ADVERTORIAL

Plan Indonesia Ajak Pemkab Lombok Barat Gotong Royong Cegah Perkawinan Anak

Lombok Barat (NTB Satu) –Tindak kekerasan terhadap anak kerap terjadi, termasuk perkawinan anak yang saat ini menjadi fokus Pemerintah Kabupaten Lombok Barat. Berdasarkan data Dinas Pemberdayaan Perempuan, Perlindungan Anak, Pengendalian Penduduk dan Keluarga Berencana (DP3AP2KB) Provinsi Nusa Tenggara Barat (NTB), angka perkawinan anak tahun 2019 tercatat sebanyak 332 kasus.

Sementara itu di Tahun 2020 terdapat 805 kasus, tahun 2021 terdapat 128 kasus.

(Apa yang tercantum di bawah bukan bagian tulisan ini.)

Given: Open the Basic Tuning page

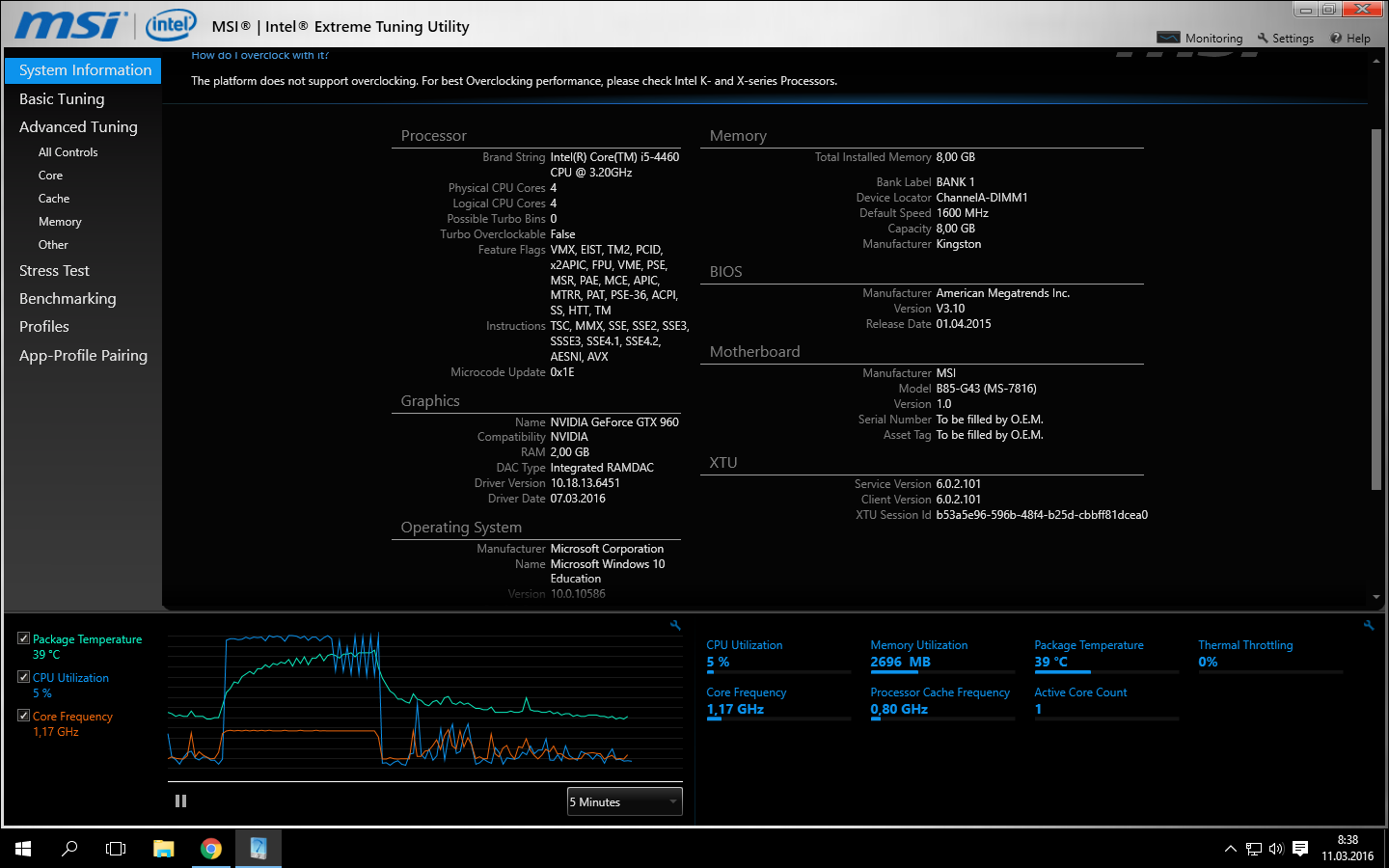Looking at the screenshot, I should tap(62, 99).
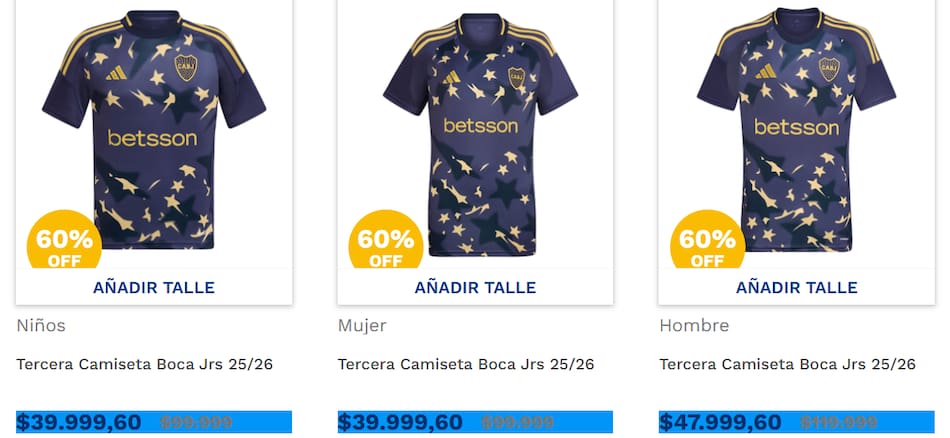950x438 pixels.
Task: Select the Mujer category label
Action: pos(362,325)
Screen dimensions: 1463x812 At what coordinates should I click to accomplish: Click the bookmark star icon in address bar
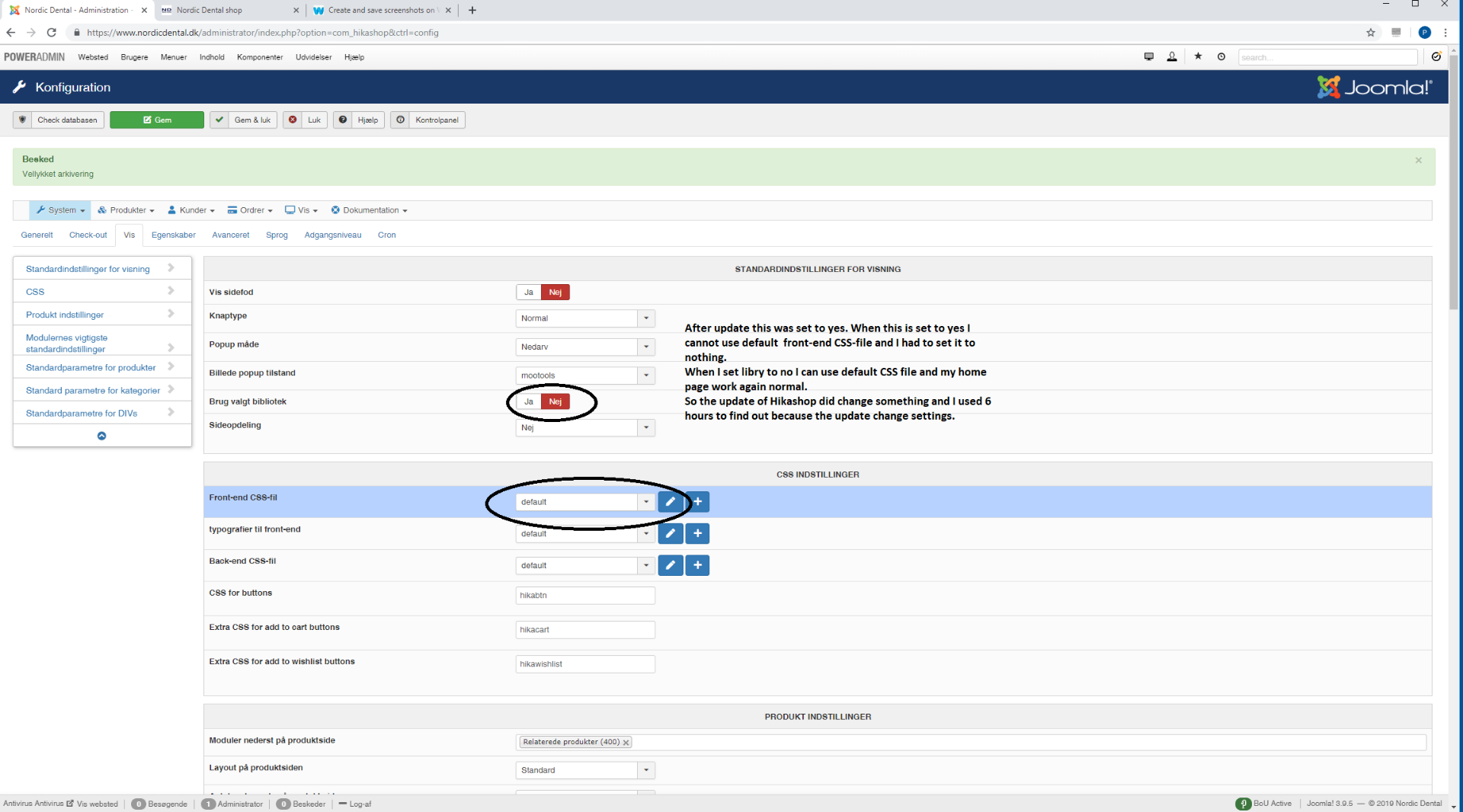1371,33
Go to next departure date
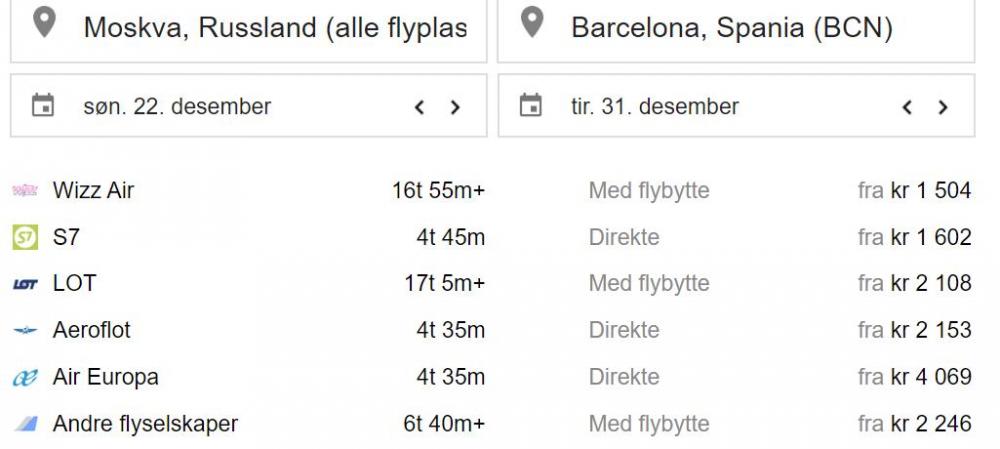This screenshot has height=449, width=1000. [455, 107]
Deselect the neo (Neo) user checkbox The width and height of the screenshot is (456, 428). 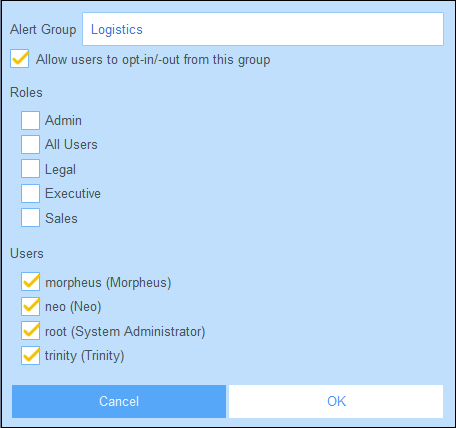click(30, 306)
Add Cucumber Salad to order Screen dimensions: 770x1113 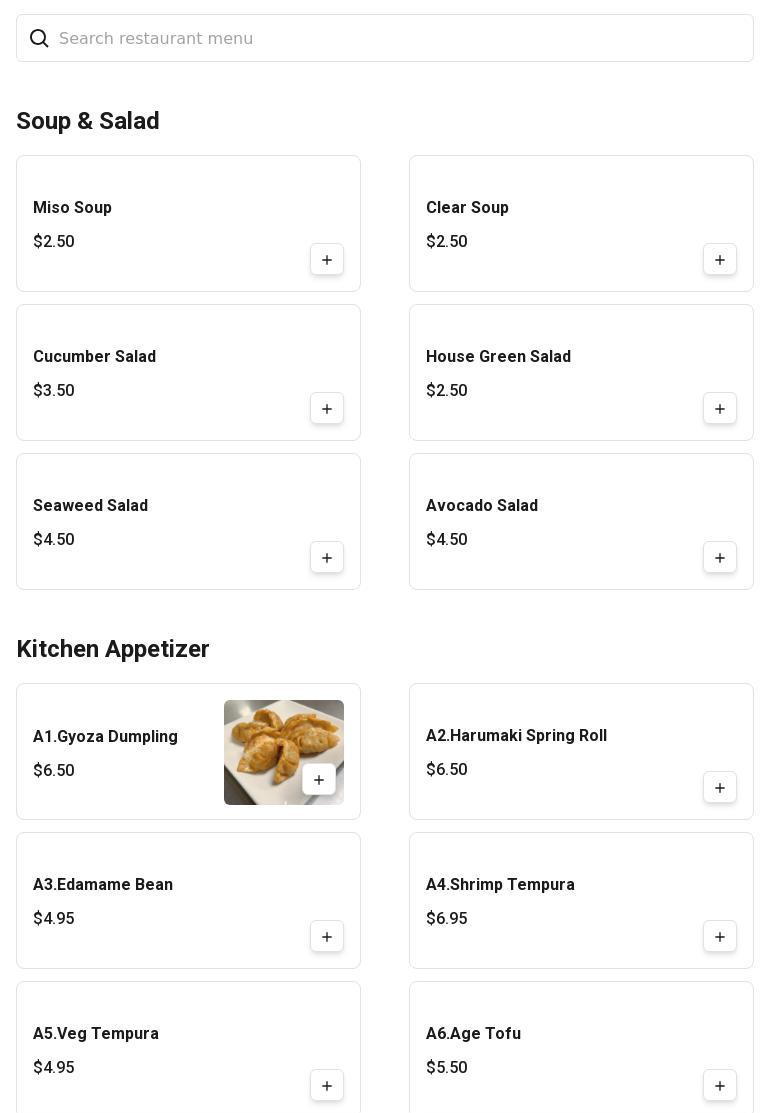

Angka kekerasan juga naik drastis di tahun 2022 menjadi 541 kasus, hal ini terjadi karena dispensasi nikah.

Tingginya kasus kekerasan ditengarai sebagai salah satu faktor terjadinya putus sekolah bagi anak dan remaja. Untuk itu, Lembaga Sosial Masyarakat (LSM), Yayasan Plan International Indonesia (Plan Indonesia) bekerja sama dengan Pemerintah Kabupaten Lombok Barat dan Pemerintah Provinsi NTB, melakukan Dialog Antargenerasi: Gotong Royong Melindungi Masa Depan Anak, Katakan #TidakKawinAnak di Aula Kantor Bupati Lombok Barat, Rabu 17 Mei 2023.

Kegiatan ini diharapkan dapat memotivasi berbagai generasi untuk saling mendukung dalam mencegah kekerasan dan perkawinan anak. Terutama, bagi remaja dan kaum muda yang masih bersekolah.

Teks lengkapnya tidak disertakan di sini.